# Source:
================================

La bonté est l’antithèse de la violence. Elle est l’expression parfaite de la non-violence. Mais il est plus facile d’être violent que d’être bon. La violence est primaire et obéit à la loi de la pesanteur. Tandis que la bonté est un dépassement, une conquête, une ascension qui exige une grande volonté. Mais si la violence est une défaillance de l’être, la bonté est son accomplissement.

La bonté exprime la vertu d’humanité. Dans la bonté manifestée à l’autre homme, le moi s’affirme et se construit. La bonté est la plénitude de l’être. Dans le mouvement de la bonté, le moi se dés-intéresse de lui-même pour se soucier de l’autre, d’abord. Le don – la donation – est l’essence de la bonté. L’expérience la plus intense du don, ce n’est pas de donner, mais de recevoir. Cet acte de recevoir procure une joie qui n’est pas contentement de soi, mais re-connaissance envers l’autre. Elle est reconnaissance de l’autre. Dans l’acte du don, la relation entre le « je » et le « tu » prend toute sa dimension. Si la violence est une malé-diction – du verbe latin maledicere : dire du mal –, c’est-à-dire une parole mauvaise qui fait du mal, la bonté est une béné-diction – du verbe latin benedicere : dire du bien – c’est-à-dire une parole bonne qui fait du bien.

En accueillant le visage de l’autre homme dans la rencontre, je deviens responsable de lui. Je suis alors mis en demeure de répondre à sa requête en faisant preuve de bonté à son égard. Et cela sans attendre de l’autre homme une attitude réciproque. Son attitude lui appartient.

La transcendance de l’homme n’est pas de « faire le bien » en accomplissant les devoirs imposés par une loi morale édictée de l’extérieur, mais d’être capable de bonté envers l’autre homme. La notion de « bien » n’a pas toujours dissuadé l’homme de « faire le mal ». Facilement pervertie, elle justifie souvent le mal. Désincarnée, devenue abstraite, elle légitime la violence. Alors, ceux qui croient posséder le bien se donnent la mission de triompher du mal. Pour cela, ils font la guerre aux méchants. Au nom d’une idée du bien, ils versent le sang. Pour faire lever l’aube du bien sur l’histoire, ils tuent. Et, comme une gangrène qui envahit le corps, le mal ne cesse de corrompre le monde. Comment délivrer l’humanité du « bien » qui fait mourir les hommes ? Par la bonté, répond la sagesse. Le bien s’accommode du meurtre. La bonté non.

L’intuition la plus forte de la philosophie, c’est que l’attention portée à l’humanité de l’homme met en lumière cette vérité essentielle : la bonté de l’homme envers l’autre homme révèle la transcendance de l’être humain et donne sens à sa vie.

================================

# Données:
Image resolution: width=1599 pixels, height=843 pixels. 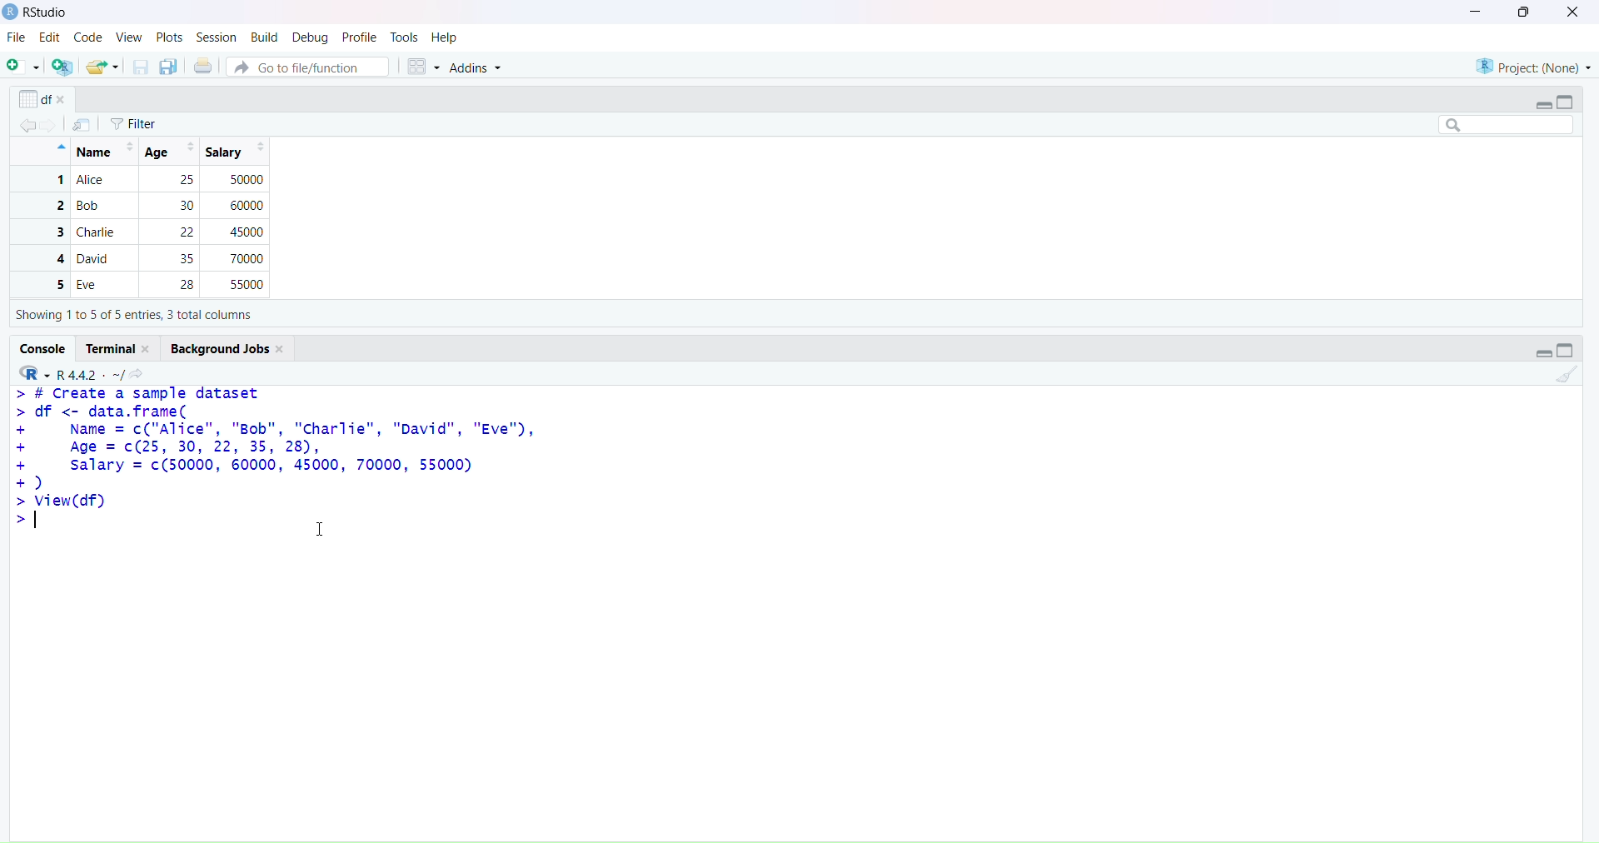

================================

# Exercice écrit 1:
D'après le texte sur la bonté, qu'est-ce qui constitue l'essence de la bonté ?
# Exercice écrit 2:
Relevez toutes les actions que le texte sur la bonté attribue à ceux qui croient posséder le bien.
# Exercice écrit 3:
Rédigez la suite du texte sur la bonté, en partant de sa dernière phrase.

# Réponse 1:
Le don, c'est-à-dire la donation, est l'essence de la bonté.

# Réponse 2:
- Ils se donnent la mission de triompher du mal.
- Ils font la guerre aux méchants.
- Ils versent le sang.
- Ils tuent.

# Réponse 3:
L’homme fait l’expérience de la bonté, non pas quand lui-même est bon – au demeurant, comment pourrait-il avoir la certitude de l’être ? –, mais quand il rencontre un autre homme qui lui manifeste de la bonté. J’éprouve la bonté de l’autre par le bien qu’elle me fait, par le bien-être qu’elle me procure. Par la bonté de l’autre, je me sens bien – bien dans mon corps, bien dans la vie. Par la bonté de l’autre, j’éprouve la douceur de vivre. Parce que, en m’exprimant sa bonté, l’autre me « considère », littéralement, il me donne toute sa considération. Je peux moi-même me prendre en considération.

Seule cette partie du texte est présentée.